Oh, except two things.
First, they're gonna pass more pro-gun laws in places like, well, looky fuckin' here, Tennessee. Yeah, the General Assembly is well on its way to lowering the age to carry a gun to 18. It's also gonna legalize open carry, although there is actually a debate on whether or not to allow you to open-carry an AR-15, which, these days, almost counts as moderate. All over, apathetic assholes are passing "constitutional carry" laws, which allows for concealed carry of a firearm without a permit. So, in other words, I could walk past the governor of one of those states while holding a gun, and no one can do shit about it. But if I threaten the governor with my words, I can be arrested. Which amendment is first again? (Note: I'm cool with limiting speech when it comes to threats, even though the First Amendment doesn't require shit to be "well-regulated.")
The idea that more guns will solve the gun problem - whether it's a gun-purchasing free-for-all or arming teachers - is madness and should be treated like it's madness. If you take a Christmas photo with your family holding rifles, it's madness and should be treated like it's madness. If you own seven guns, like the Nashville shooter did, or more, as lots of Americans do, it's madness and should be treated as madness. We are far too fucking polite with the gun worshippers. They're fucking crazy. Just because something is allowed doesn't mean that you can't do it to an insane extent. If you go to an all-you-can-eat buffet and keep stuffing your face until you vomit, no one's going to say, "Well, look at the sign." They're gonna tell you to stop eating, you dumb fuck.

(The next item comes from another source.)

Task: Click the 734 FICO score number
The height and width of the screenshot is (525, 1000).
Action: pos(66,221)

The other thing that right-wing fucknuts are doing is blaming trans people in general because the shooter was apparently a trans man. We don't know a single motive, but it's sure as fuck easier to blame everything else except, you know, the actual weapons. Fox "news" and all of Murdochia is losing its shit over the idea that a trans person could commit mass murder, as if nearly every other mass shooting wasn't committed by a cis white male.

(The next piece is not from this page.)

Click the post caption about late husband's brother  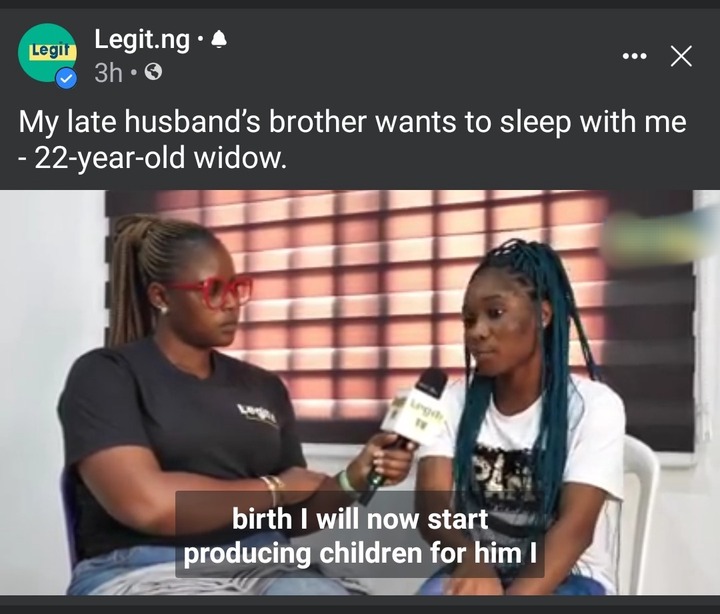[x=352, y=140]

Anything, anything, anything except to accept blame for all the blood spilled, all the dead children, all the schools ruined. "Oh, I care about the children," you might say, you oh-so-fucking-brave-Republican, "but I want to stop child trafficking. I don't want doctors to mutilate children in the name of gender madness. See how much I care?" Except your solution to child trafficking is to not do anything to actually stop it except to attack people who aren't involved in it, like drag queens. And doctors aren't mutilating kids. They're providing gender-affirming care that actually saves lives.
No matter what, you're still not doing a thing about, again, the number one killer of kids. And if you're not going to do it, if you're going to pretend it's unsolvable despite the fact that nearly every single other country has solved it, if you're going to walk away from any responsibility, then have the decency to get the fuck out of the way and let others handle it. Otherwise, you're an accessory to slaughter.